┏━━

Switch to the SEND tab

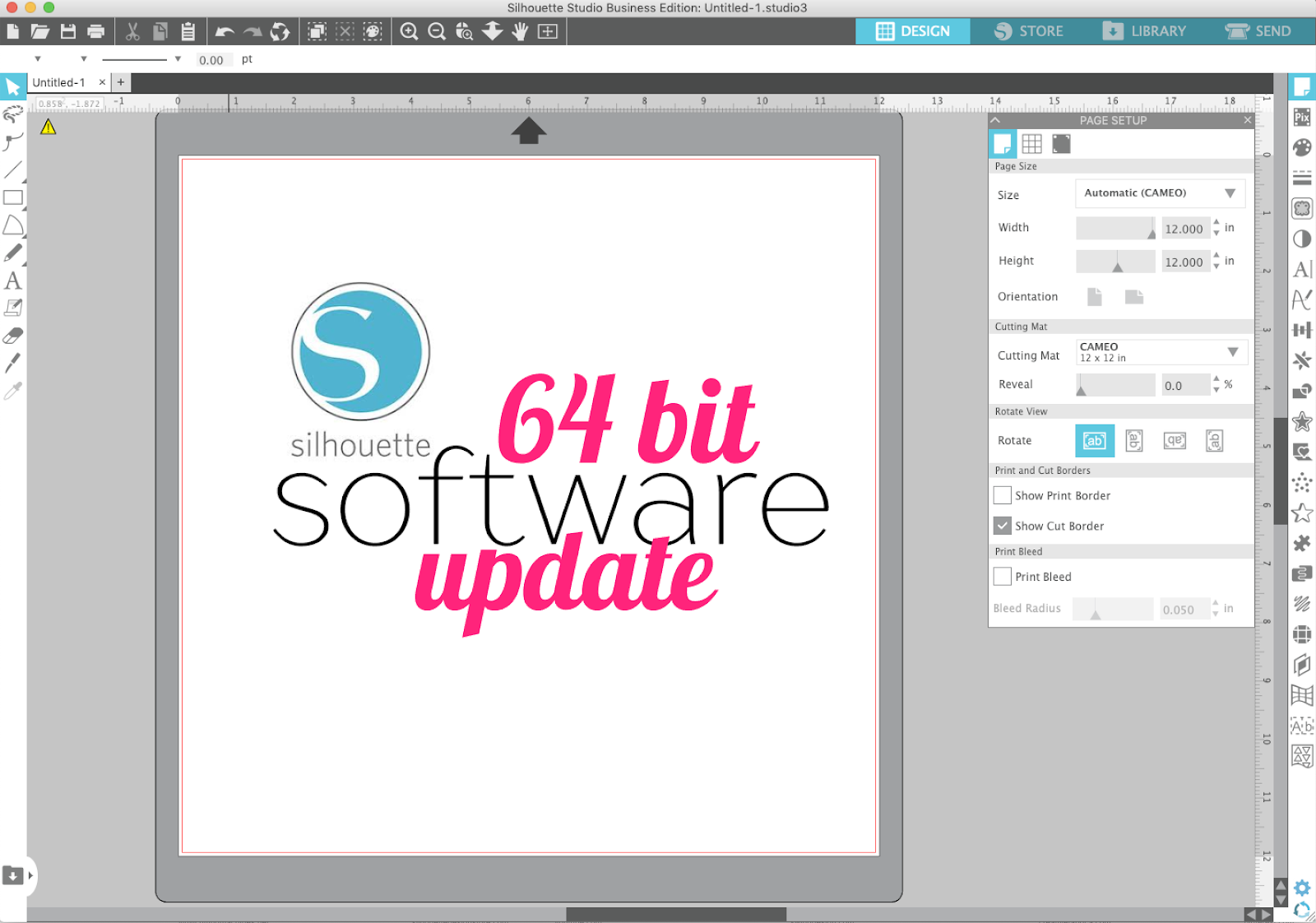(1257, 31)
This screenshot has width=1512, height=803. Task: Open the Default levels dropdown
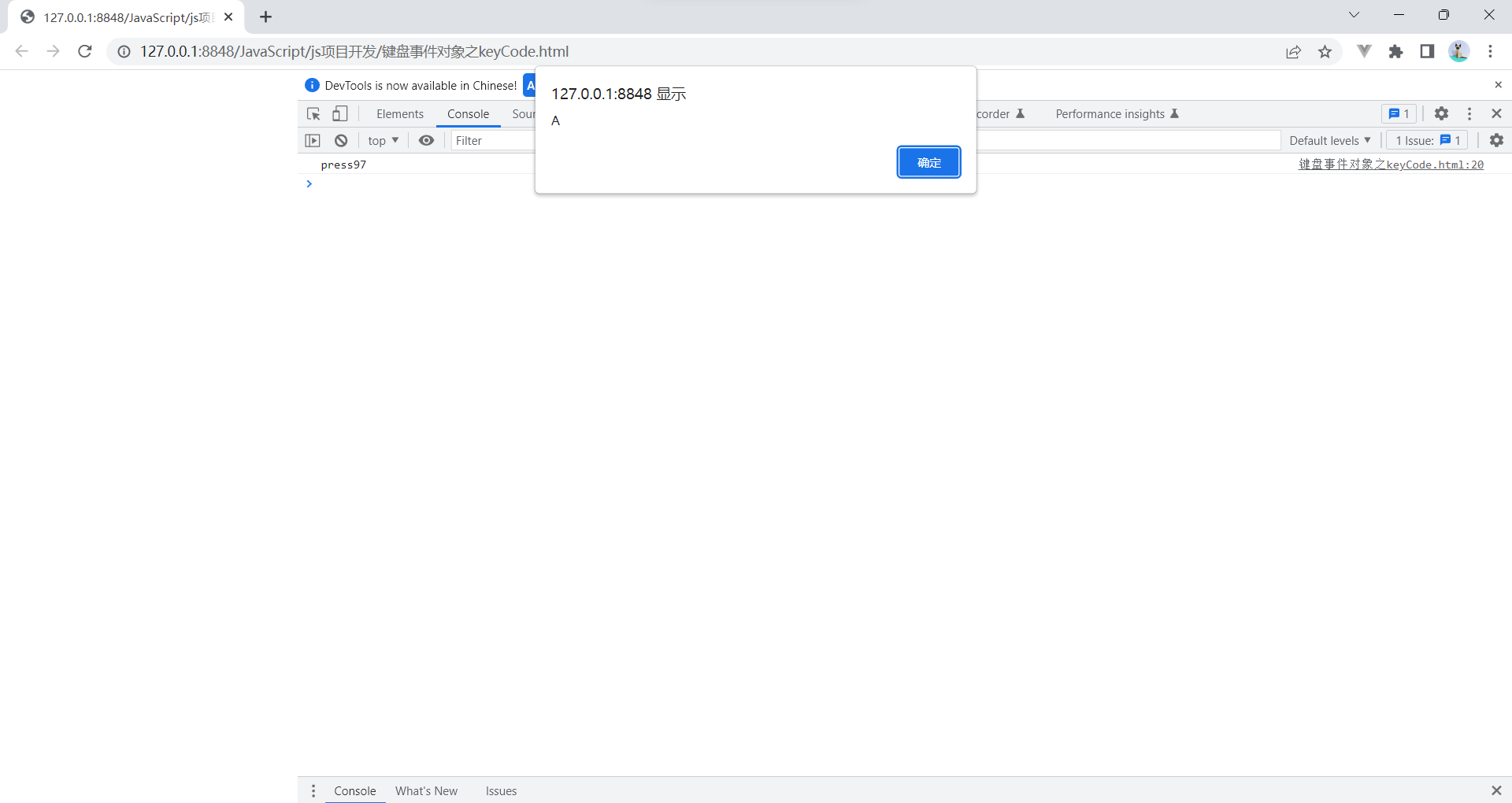coord(1329,140)
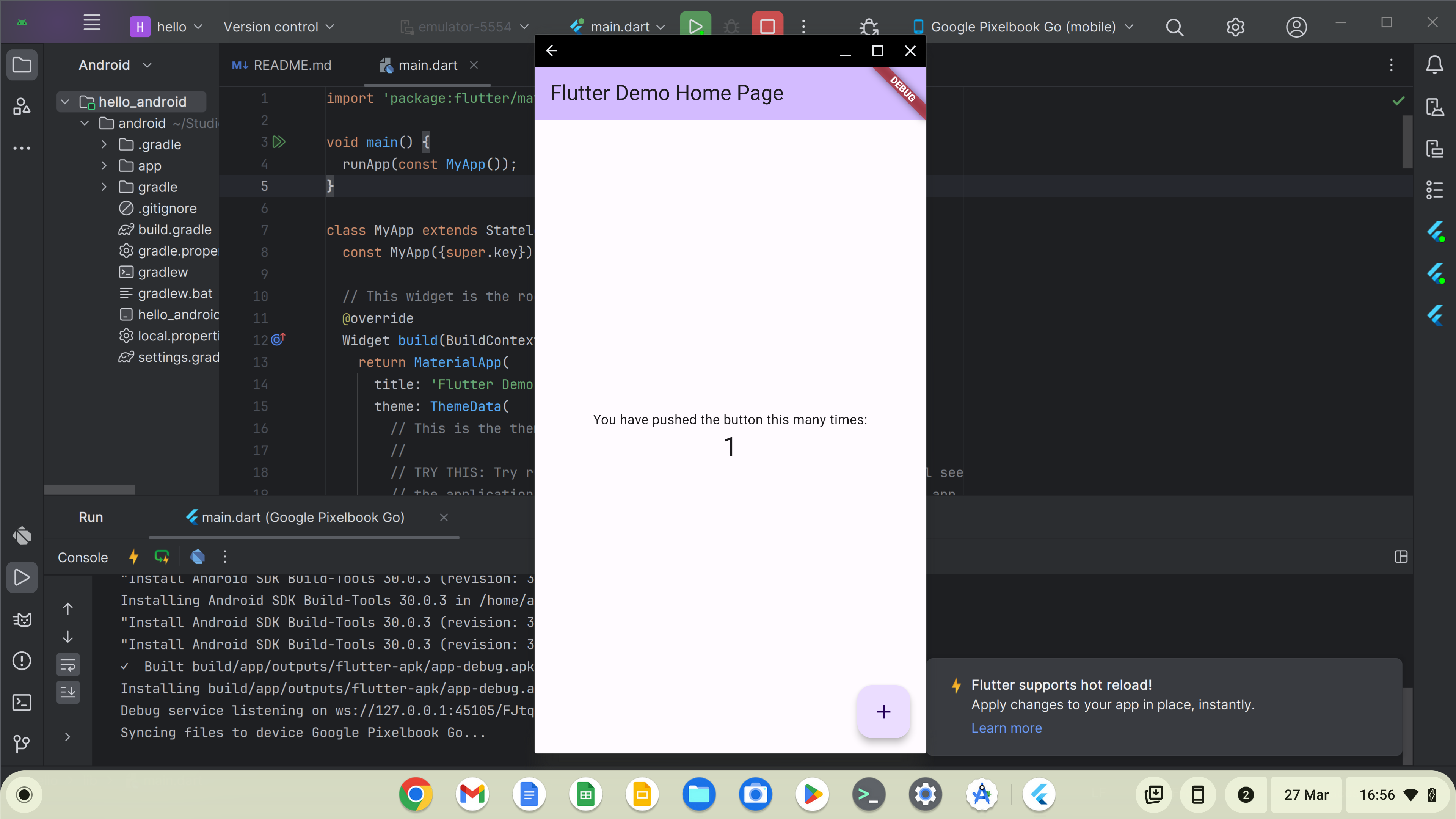The image size is (1456, 819).
Task: Open the main.dart run configuration dropdown
Action: (x=616, y=27)
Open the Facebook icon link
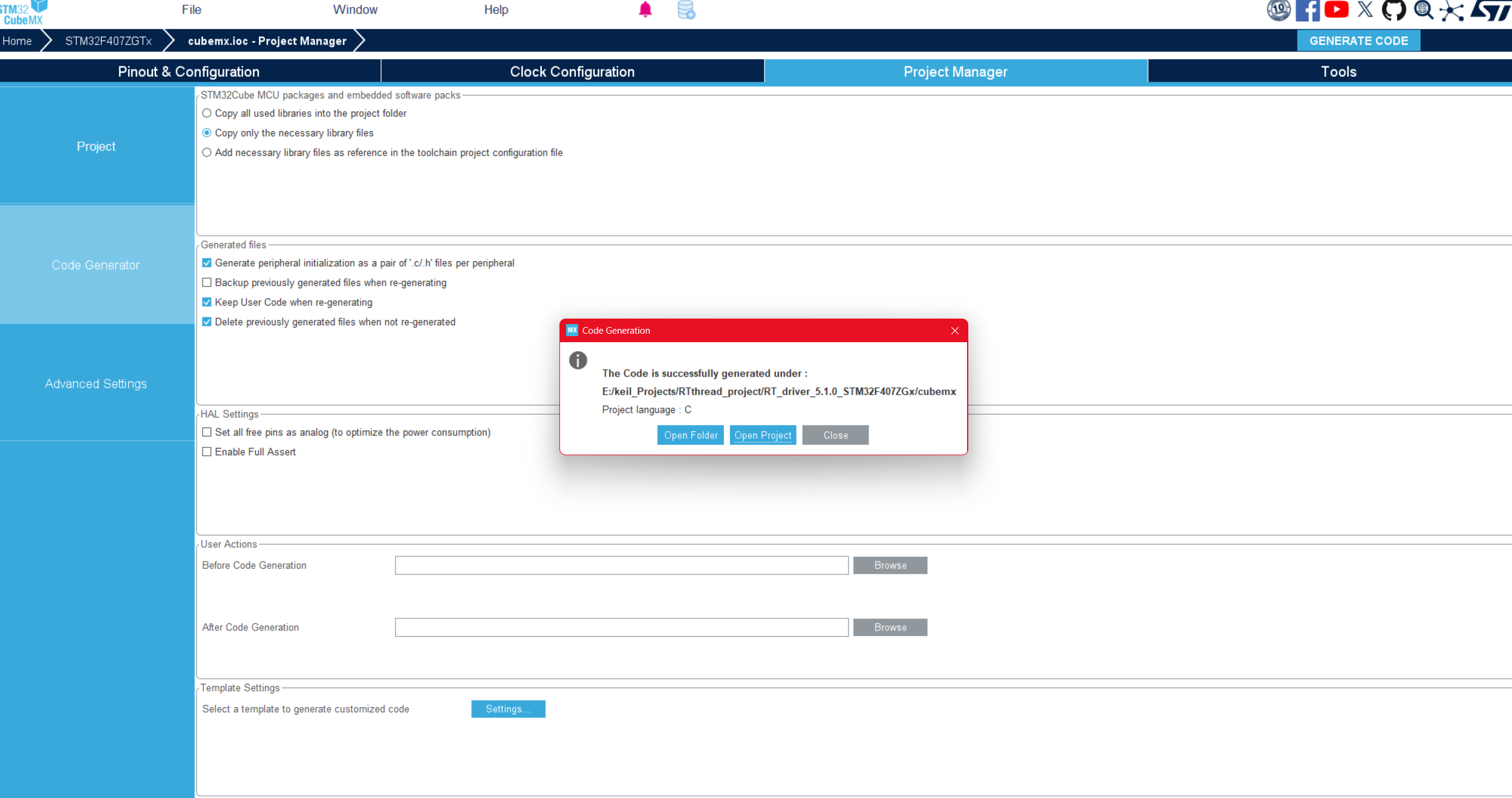 tap(1308, 10)
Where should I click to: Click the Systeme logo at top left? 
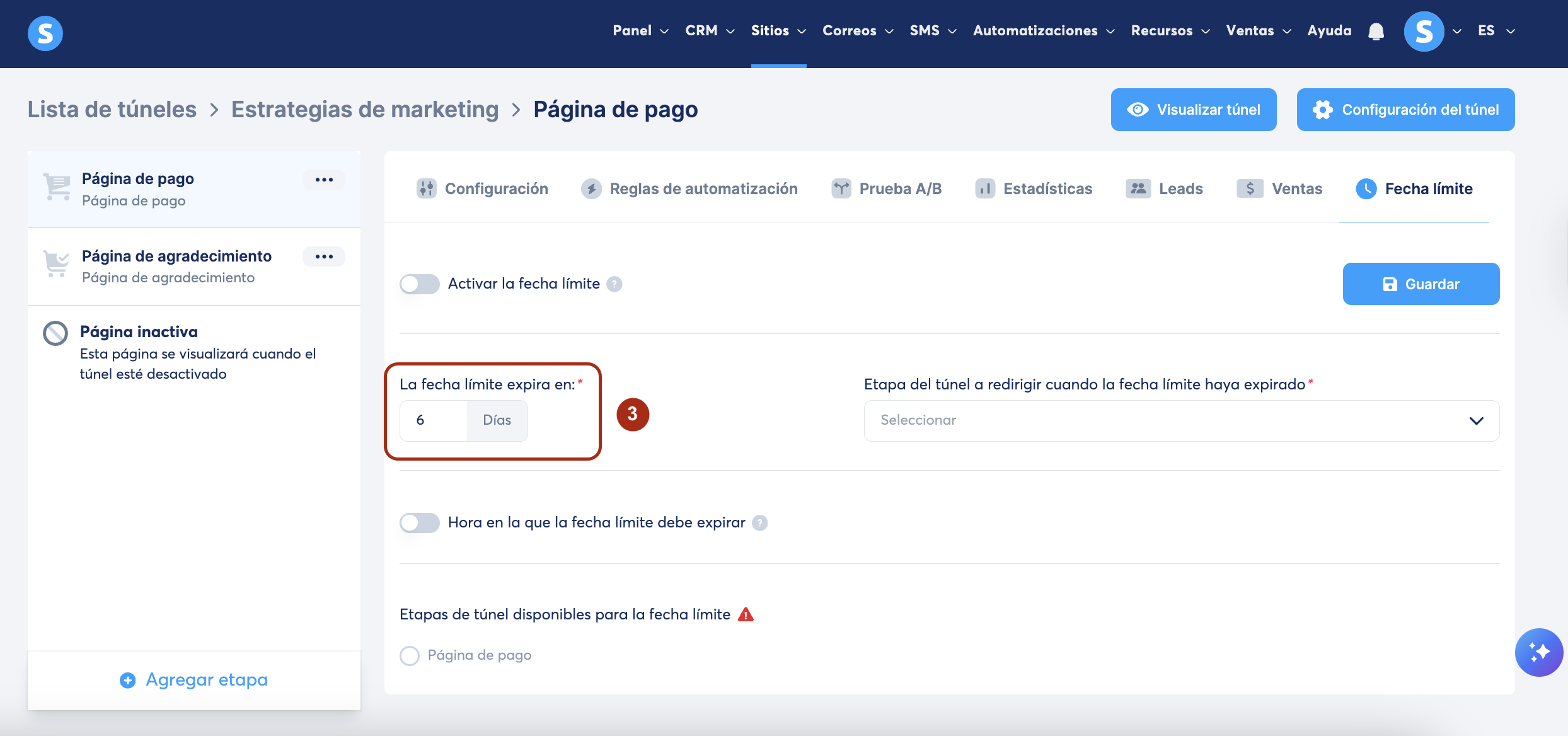tap(45, 33)
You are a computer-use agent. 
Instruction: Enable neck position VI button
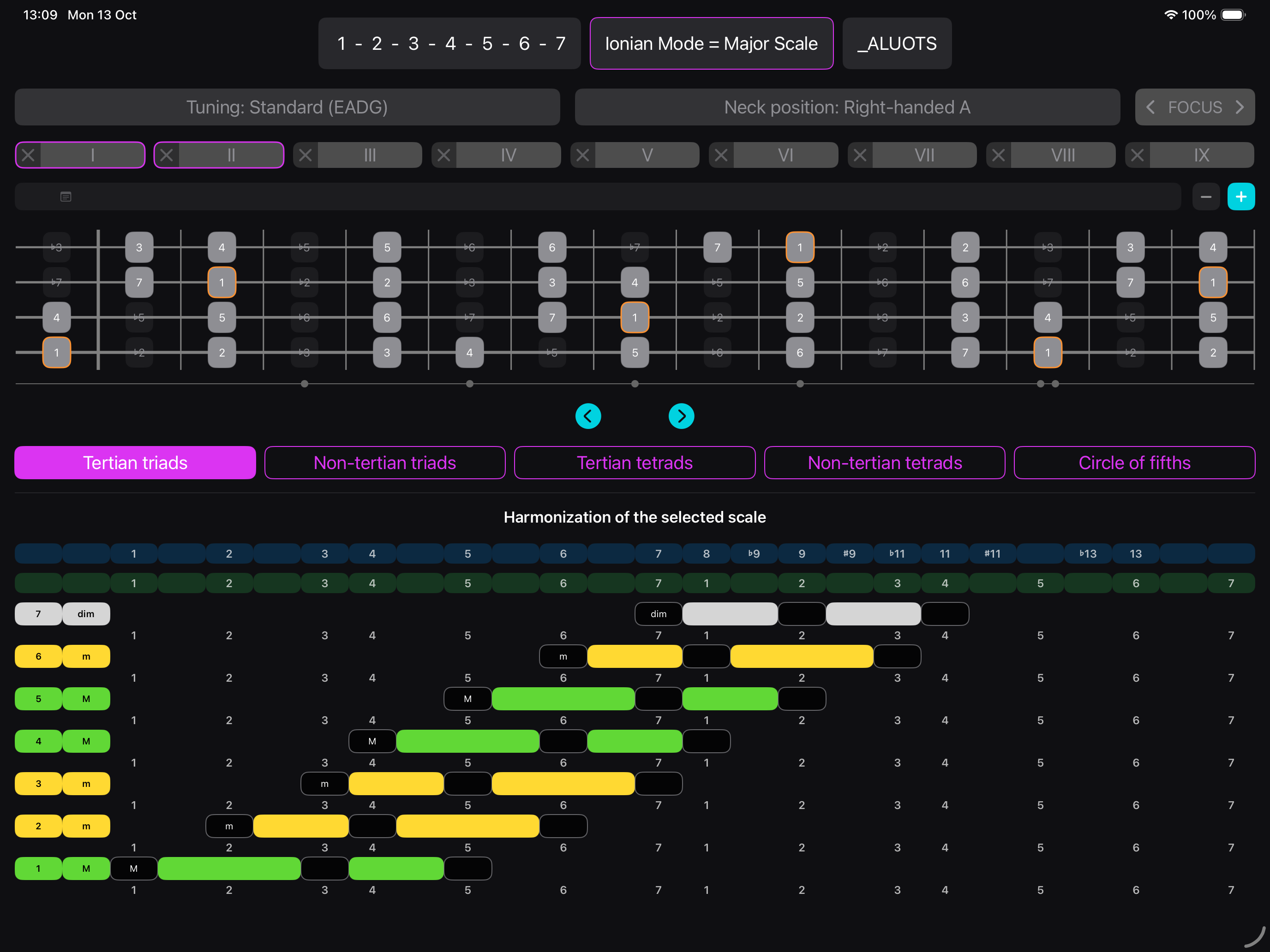point(785,155)
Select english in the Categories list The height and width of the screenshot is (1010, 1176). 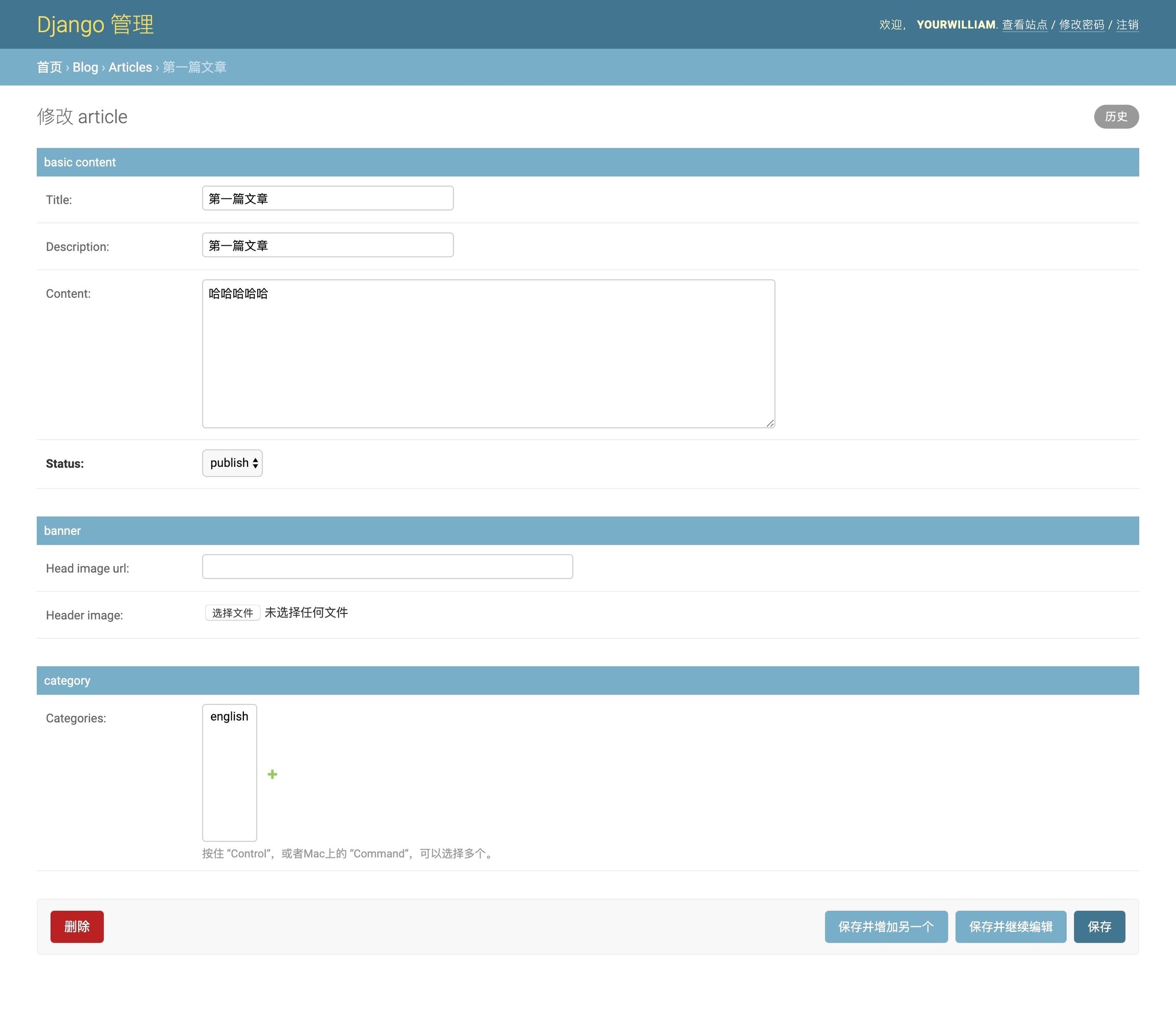pos(229,716)
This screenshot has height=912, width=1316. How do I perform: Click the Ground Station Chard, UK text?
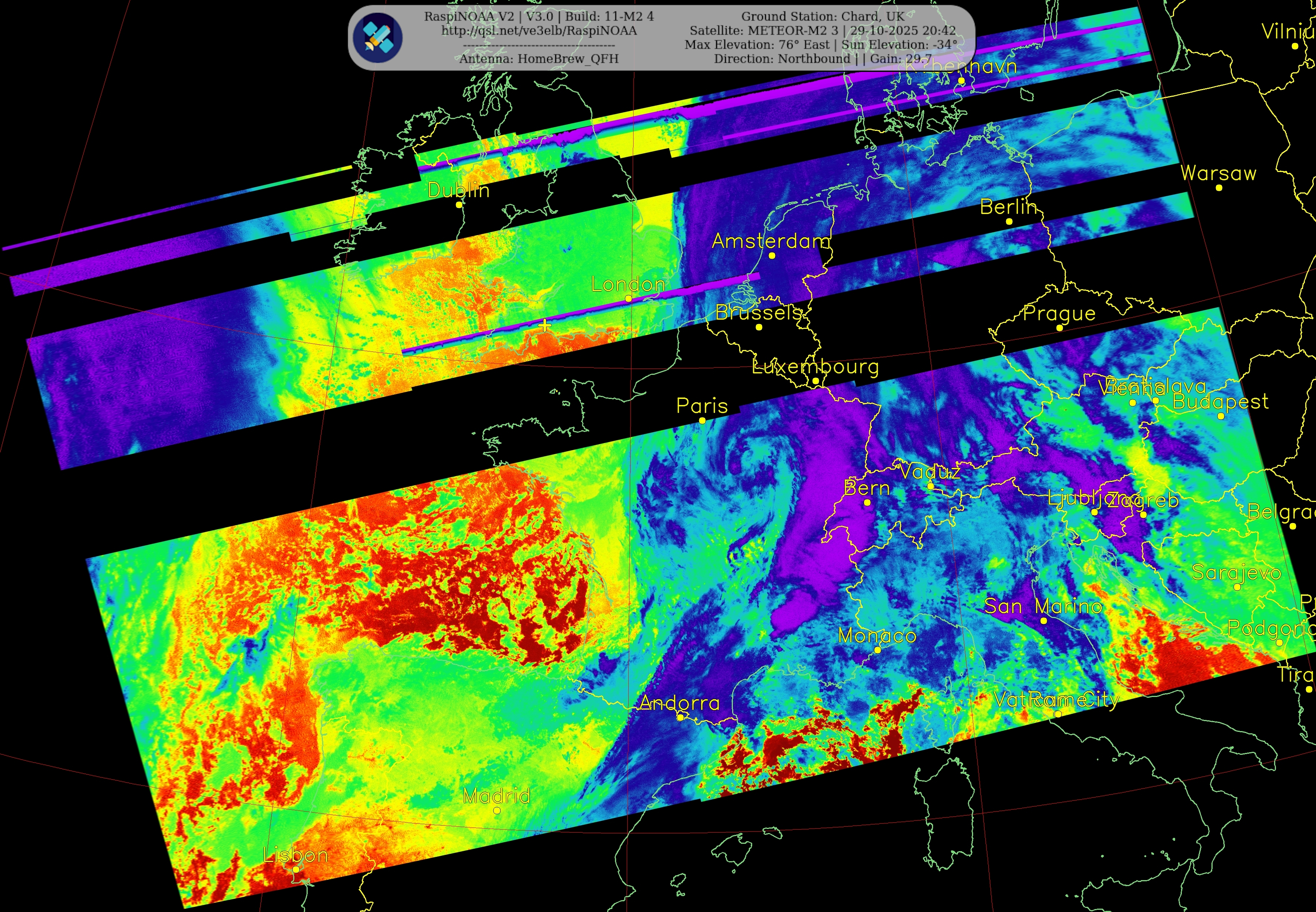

┗━━

_TASK BRIEF_:
What's needed is an exact copy of the lines above from the one with "This screenshot has width=1512, height=803." through the one with "You are a computer-use agent.", both included; the pictures stay out.

_REPLY TO THE TASK_:
This screenshot has width=1512, height=803. Task: Open the Default levels dropdown
coord(1329,140)
The image size is (1456, 819).
Task: Open the main.dart run configuration dropdown
Action: (x=616, y=27)
Open the Facebook icon link
 tap(1308, 10)
Where should I click to: Click the Systeme logo at top left? 
tap(45, 33)
You are a computer-use agent. 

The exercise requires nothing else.